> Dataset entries
┄┄┄┄┄┄┄┄┄┄┄┄┄┄┄┄┄┄┄┄
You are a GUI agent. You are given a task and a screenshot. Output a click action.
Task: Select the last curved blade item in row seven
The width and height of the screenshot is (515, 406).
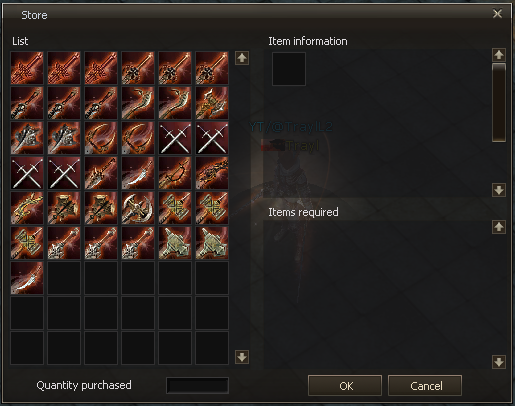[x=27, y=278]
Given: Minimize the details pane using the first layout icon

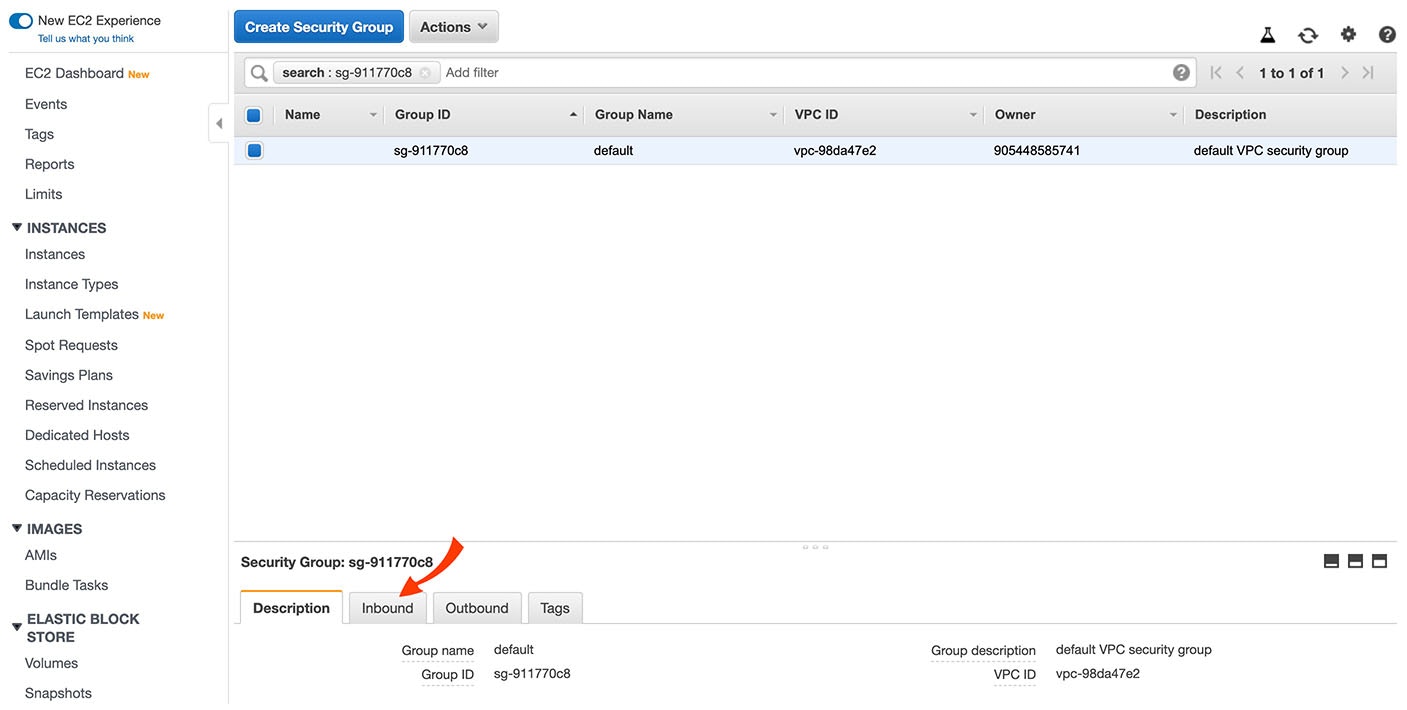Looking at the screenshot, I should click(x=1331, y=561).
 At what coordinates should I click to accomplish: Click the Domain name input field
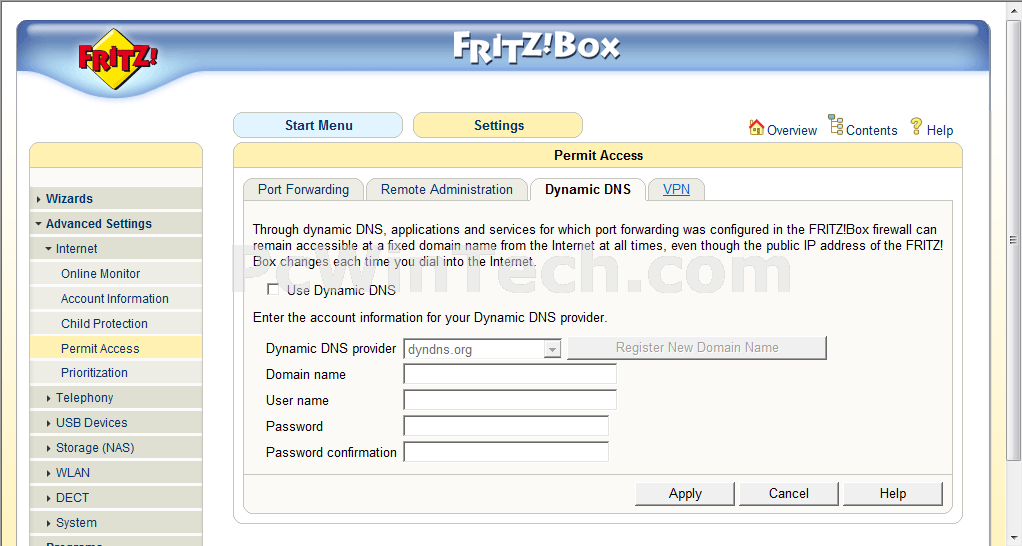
┄┄┄┄┄┄┄┄┄┄┄┄┄┄┄┄┄┄┄┄
> Work required
Word for word, print every record, and leave out any picture.

> Solved problem
You are a GUI agent. You are given a task and a screenshot. Output a click action.
Task: Select the last curved blade item in row seven
The width and height of the screenshot is (515, 406).
[x=27, y=278]
Given: Minimize the details pane using the first layout icon

Looking at the screenshot, I should click(x=1331, y=561).
 At what coordinates should I click to accomplish: Click the Domain name input field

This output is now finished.